Eleven days ago, John Boehner, incoming Republican House speaker, succumbing to a bully from the faux-pulpit, William Donohue, threatened the Smithsonian into removing a David Wojnarowicz video from a queer-themed, privately funded show at the National Portrait Gallery in Washington DC. Boehner told Secretary Clough of the Smithsonian that the institution “be prepared to face tough scrutiny” by the new Republican majority if they did not remove the piece.

This makes me spitting mad and I take it personally.

Wojnarowicz created “A Fire in My Belly” in 1987 after the death from AIDS of his lover, the photographer Peter Hujar, and after learning he was HIV+ (d. 1992). It is a fierce, pain-filled montage. The images are layered with Diamanda Galas’ bone-jarring composition. Galas wrote the piece in 1986 after her brother’s death from AIDS.

I am a fan of both Wojnarowicz and Galas. Wojnarowicz’s art was intimate, revealing, vulnerable, beautiful, pictorial memoir. His paintings told stories about his life, literally and symbolically, always with poignancy no matter how disturbing the image. But that is beside the point.

Or maybe it is the point.

I came out as a femme queer in 1995. I had a life I might have dreamed of if I were heterosexual: married to a wonderful man, an artist, whom I loved; living in a loft in Soho; two young children, a boy and girl; straight couple friends, all creative, edgy, interesting people. When I became aware that I was a dysfunctional heterosexual, my plan was to come out when I was 50 so my children would be grown and I didn’t have to ruin my family so badly. I didn’t make it past 37. I would have imploded if I waited any longer. Living a double consciousness is painful.
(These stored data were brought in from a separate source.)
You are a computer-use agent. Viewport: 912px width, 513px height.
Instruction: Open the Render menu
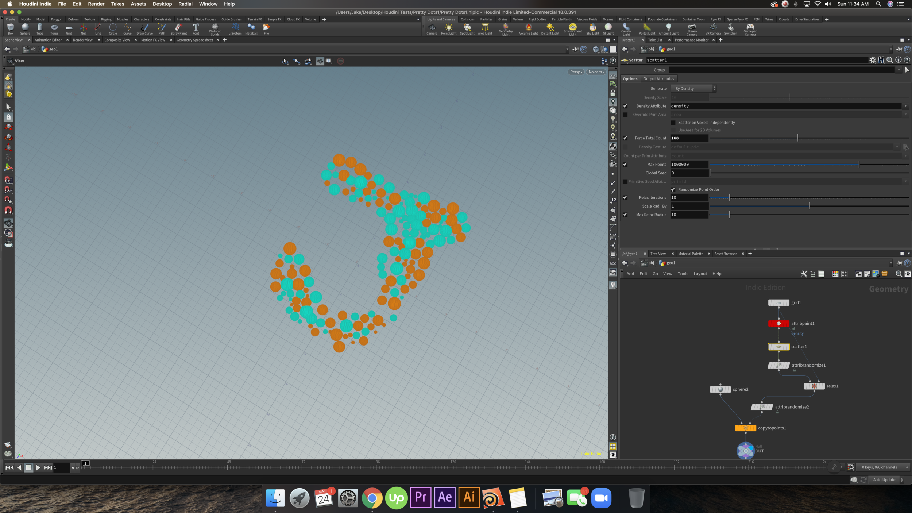click(96, 4)
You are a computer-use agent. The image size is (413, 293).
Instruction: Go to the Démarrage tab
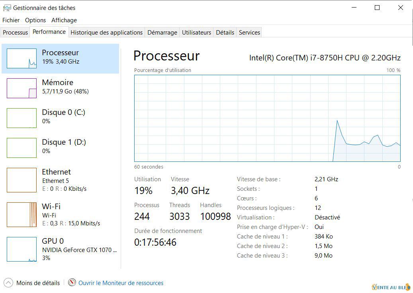(x=162, y=33)
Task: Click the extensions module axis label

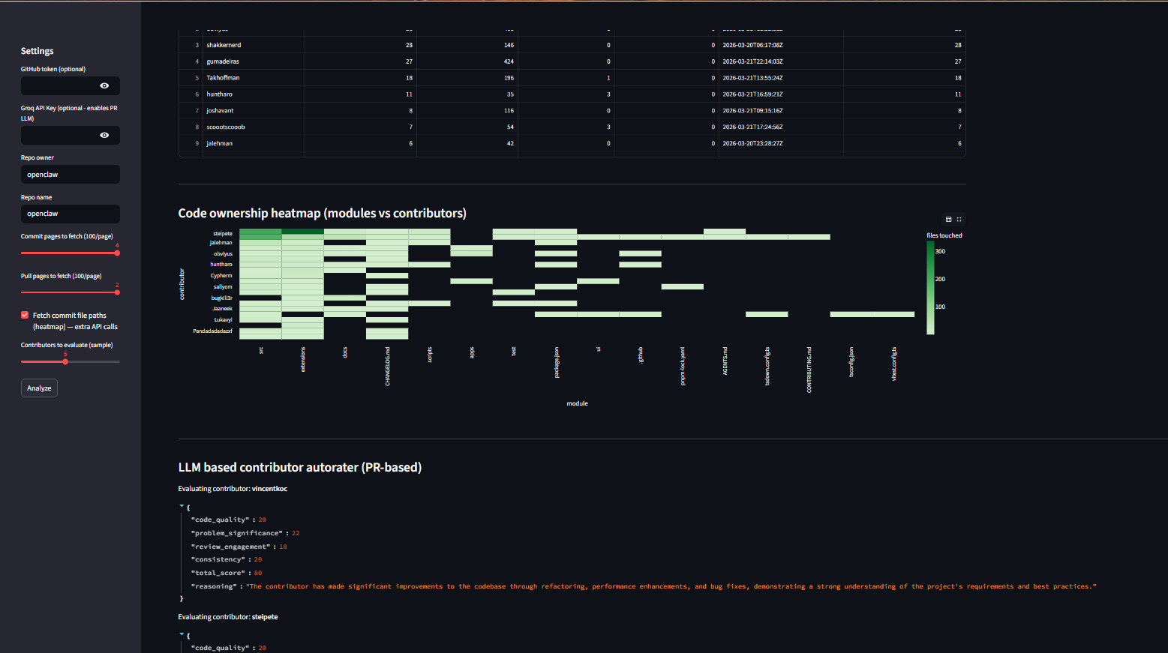Action: point(303,358)
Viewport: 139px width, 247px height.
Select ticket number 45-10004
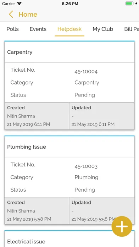pos(86,72)
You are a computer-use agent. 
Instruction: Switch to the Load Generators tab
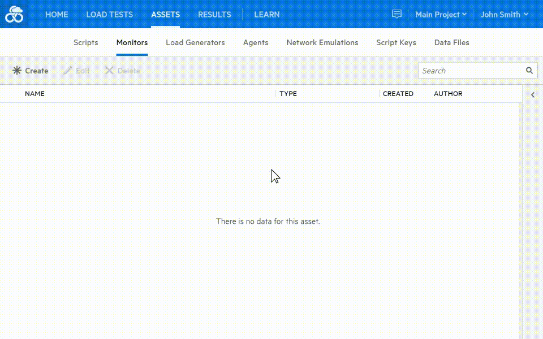pyautogui.click(x=195, y=43)
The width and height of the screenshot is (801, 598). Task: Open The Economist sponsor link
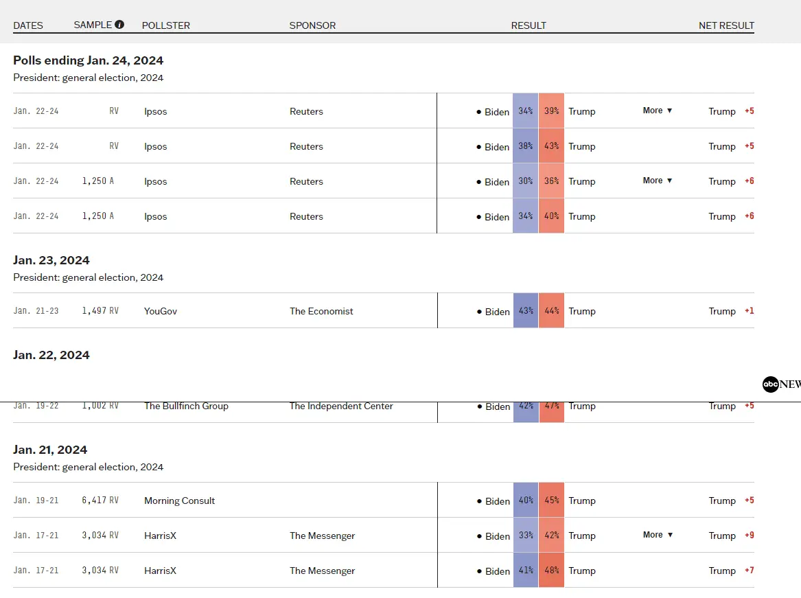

Two things helped me understand my identity and gave me the courage to come out – education and art. Let me back up: I am not a lesbian in the usual sense, meaning my desire is not sisterly or woman-centric. I am the woman. I want a female husband. My first revelation was finding the identities of “femme” and “butch” in books. Even though I fit squarely in the standard definitions of “femme,” I didn’t feel a politic around it. The myth of femme identity is that it’s about as antifeminist as you can get with its focus on the feminine trappings of makeup and frilly frocks, sexual submission, desire for the masculine, gendered division of domestic labor, and eroticizing old-fashioned masculine chivalry. My “The Personal is Political” politic was to say that, yes, all that is true but butch/ femme is a constructed, consensual dynamic between two females with no inherent State-sanctioned power imbalance…and it’s subversive, mirroring the dominant paradigm queerly, exposing it as unstable, blah blah blah. That’s where the education part came in.

When I was younger, looking at the 19th c. Turkish bath paintings of Ingres and Gerome filled my loins with lust and my heart with shame. I thought it irreverent to look at these exquisite paintings and feel turned-on as if they were porn. But as I learned later, art has multiple interpretations and one can look at Robert Mapplethorpe’s well-hung men or Sally Mann’s children or Catherine Opie’s queers or the weirdness of Lisa Yuskavage or John Currin and be aroused by both the image and the craft. Art can evoke anguish, curiosity, identification, yearning, anger, etc. Art is commentary. It is related to time, history, geography, and technique. And that is what makes art so relevant to a society. When it’s not commentary, it’s not art; it’s decoration.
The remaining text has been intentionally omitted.